(Screenshot and document pointing data)
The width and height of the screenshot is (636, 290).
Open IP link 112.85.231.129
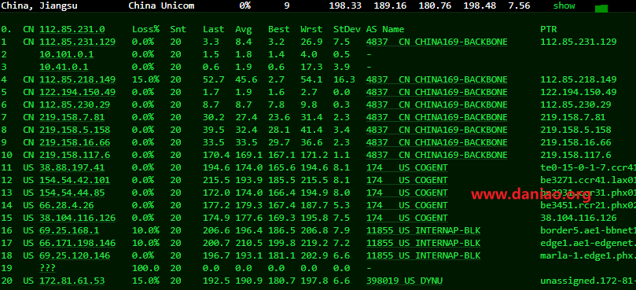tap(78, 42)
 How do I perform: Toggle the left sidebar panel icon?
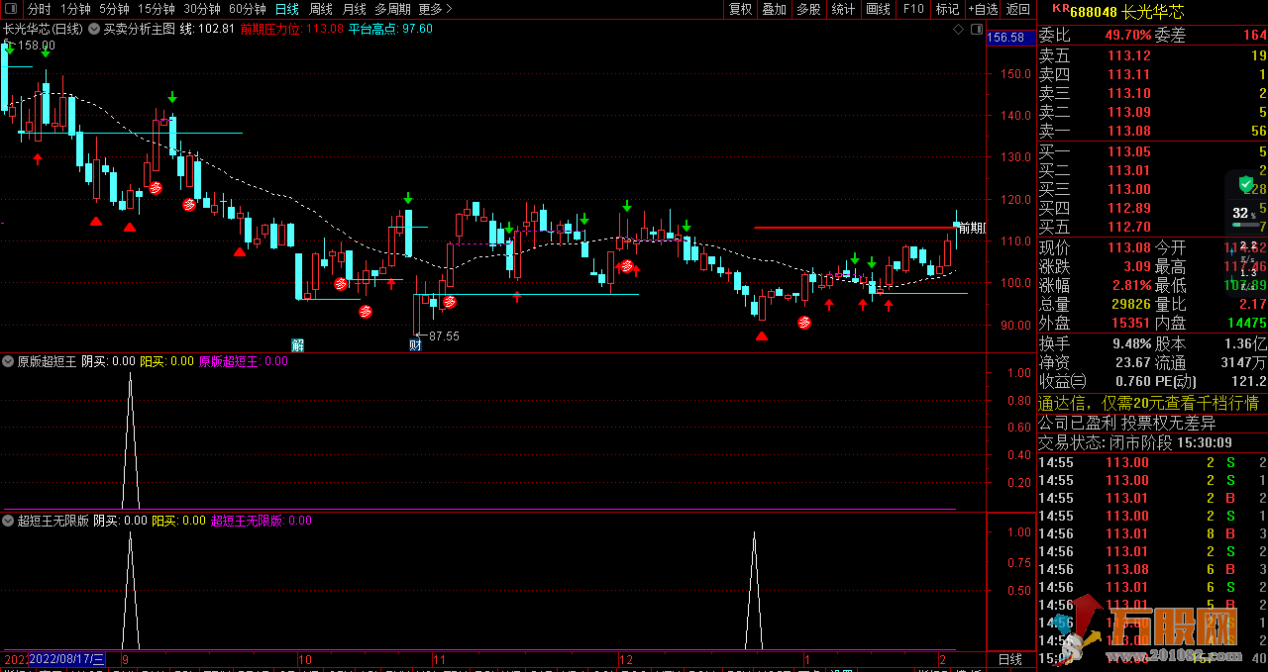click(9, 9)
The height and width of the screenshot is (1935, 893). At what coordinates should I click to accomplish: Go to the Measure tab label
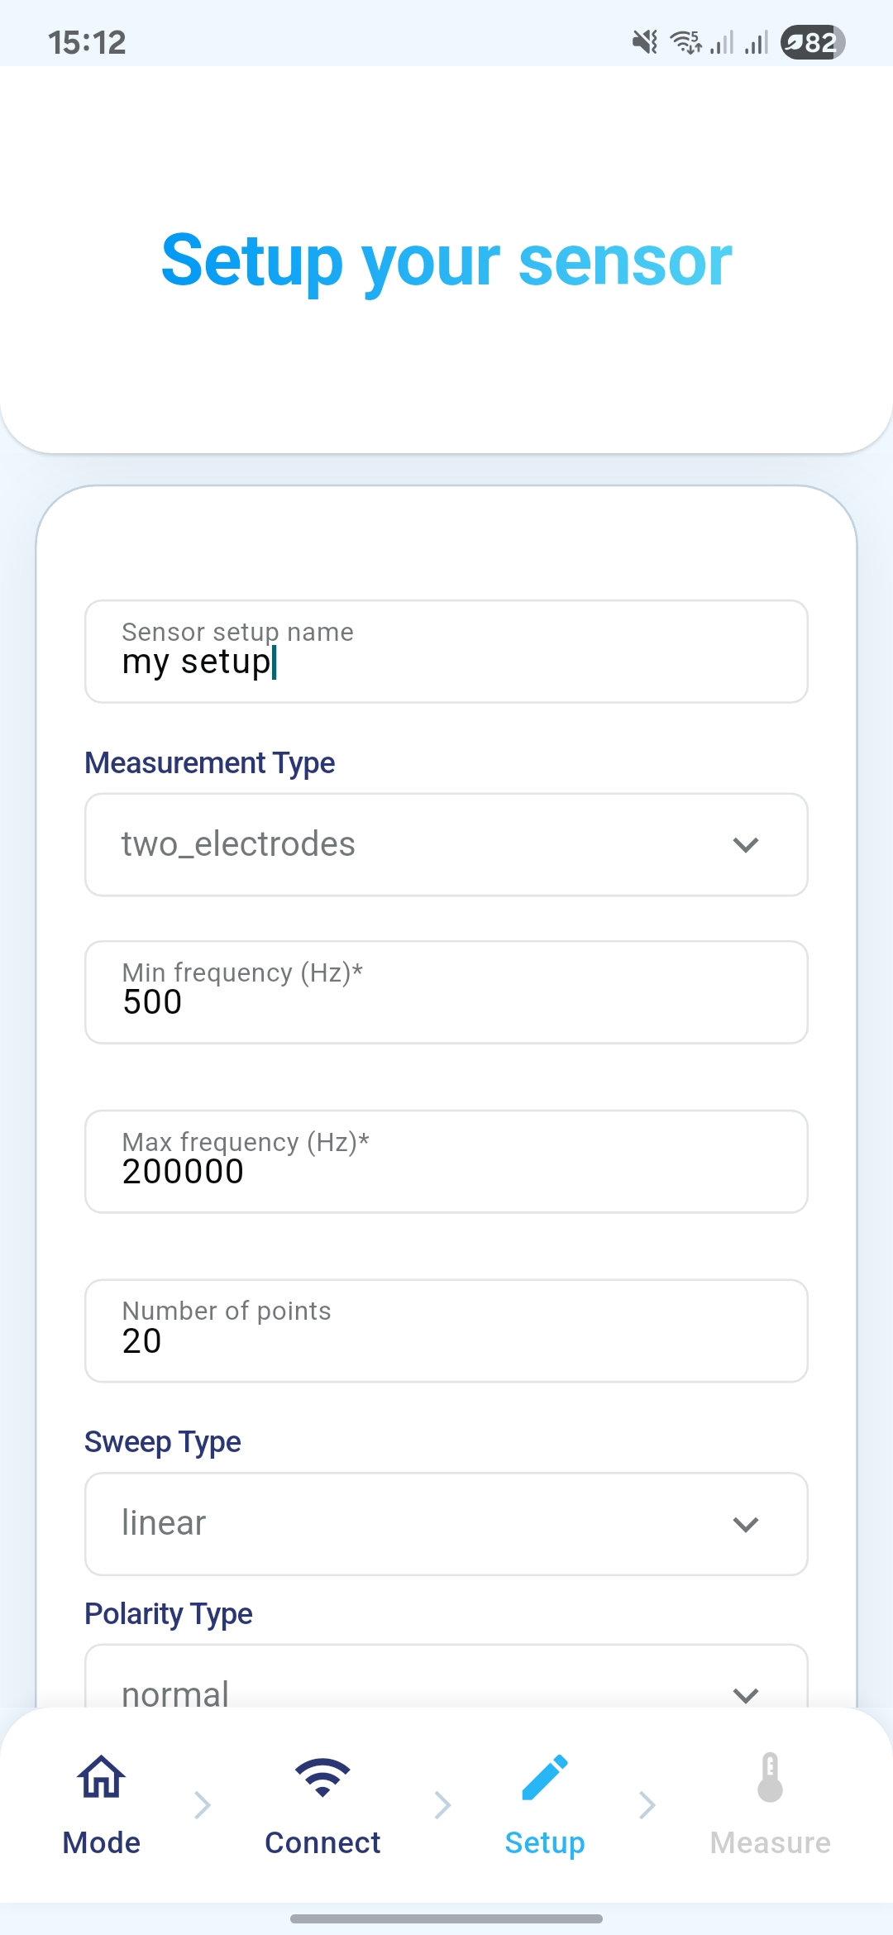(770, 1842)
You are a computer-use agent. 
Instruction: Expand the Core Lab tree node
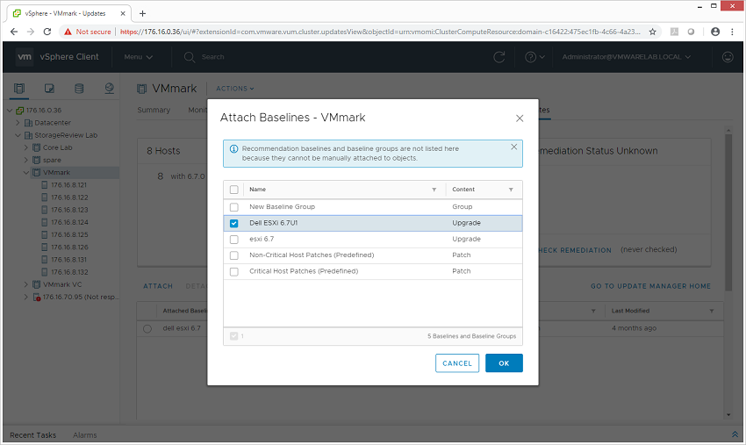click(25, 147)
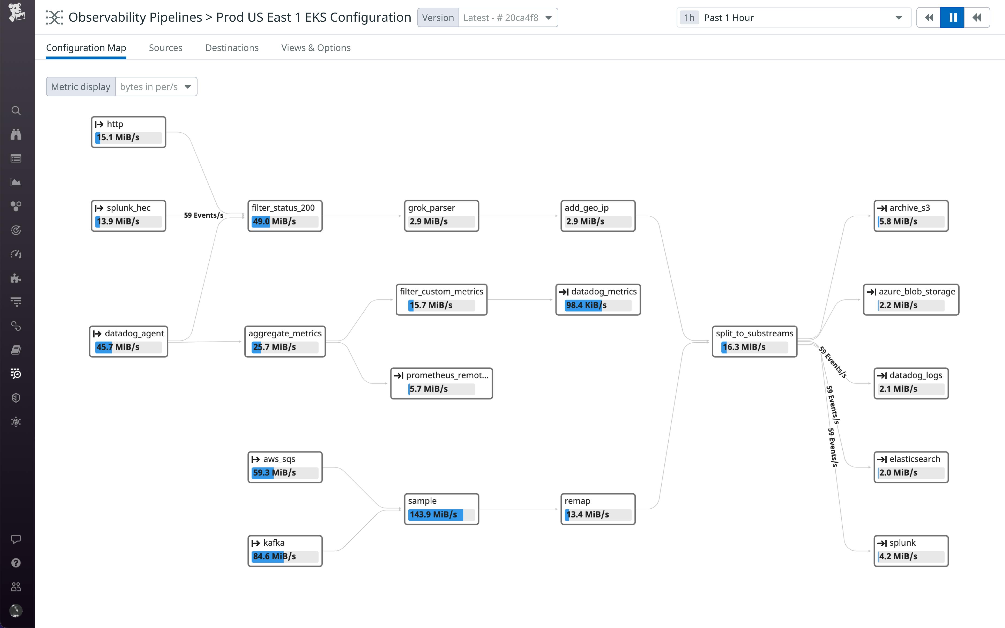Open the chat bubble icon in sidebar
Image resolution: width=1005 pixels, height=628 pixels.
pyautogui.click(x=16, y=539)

▶ _What the task requires_:
Convert every line of the records into a numbered list, omitting any blank lines. Leave the pictures out of your answer.

▶ _Exercise response_:
1. The width and height of the screenshot is (636, 290).
2. Open IP link 112.85.231.129
3. tap(78, 42)
4.  How do I perform: Toggle the left sidebar panel icon?
5. click(9, 9)
6. The height and width of the screenshot is (1935, 893). At what coordinates should I click to accomplish: Go to the Measure tab label
7. (770, 1842)
8. You are a computer-use agent. 
9. Instruction: Expand the Core Lab tree node
10. click(25, 147)
11. Open the chat bubble icon in sidebar
12. Image resolution: width=1005 pixels, height=628 pixels.
13. pyautogui.click(x=16, y=539)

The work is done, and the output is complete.